I consulted the Google translator. The french language has articles(remember grammar) of male or female, no it. The locomotive is la locomotive, feminine.


----------



## MacDaddy55 (Aug 19, 2008)

*Evast there ye Lubber!*

Hey TJ,
Good point and conversation piece. If you ask an Engineer what he calls his engine I'm pretty sure he will say "She". Now Model Trains could be a whole different subject. When they are responsive and operational I would use "The Nautical Term"....She! When uncooperative and, and generally a pain in the DUPA I would refer to the "Sailors Reference for Cussing 101".....Vol. one. Or as they say "You swear like a Sailor on shore leave"!! But yeah I call my engines She!:laugh:


----------



## shaygetz (Sep 23, 2007)

T-Man said:


> I consulted the Google translator. The french language has articles(remember grammar) of male or female, no it. The locomotive is la locomotive, feminine.


But what if its name is the Commodore Vanderbilt?


----------



## Big Ed (Jun 16, 2009)

shaygetz said:


> But what if its name is the Commodore Vanderbilt?




The only female commodore I know of was on Star Trek.:laugh:


----------



## Reckers (Oct 11, 2009)

Is a locomotive female?

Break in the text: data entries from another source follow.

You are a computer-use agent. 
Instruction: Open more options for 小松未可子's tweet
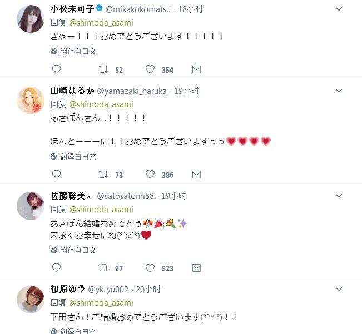339,9
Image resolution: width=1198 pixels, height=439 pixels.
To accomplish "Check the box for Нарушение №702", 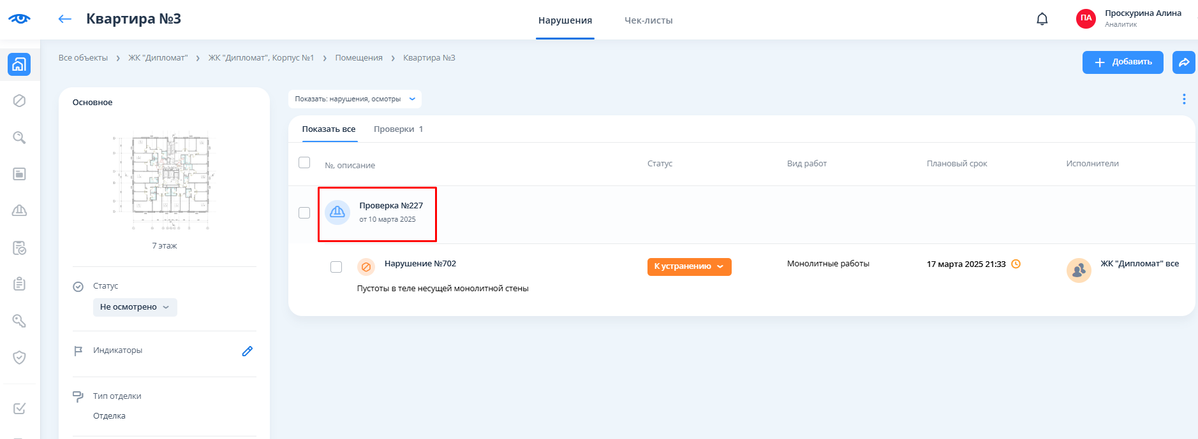I will [x=336, y=267].
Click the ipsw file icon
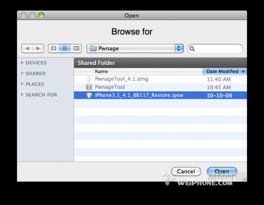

Is a four-pound robin fat????


----------



## T-Man (May 16, 2008)

shaygetz said:


> But what if its name is the Commodore Vanderbilt?


To put it in a simple terms without confusion it is named after the Commodore but not actually the commodore. SO a she named with a guys name. Sort of like the woman behind the man ,idea.

Shay you are a troublemaker.


----------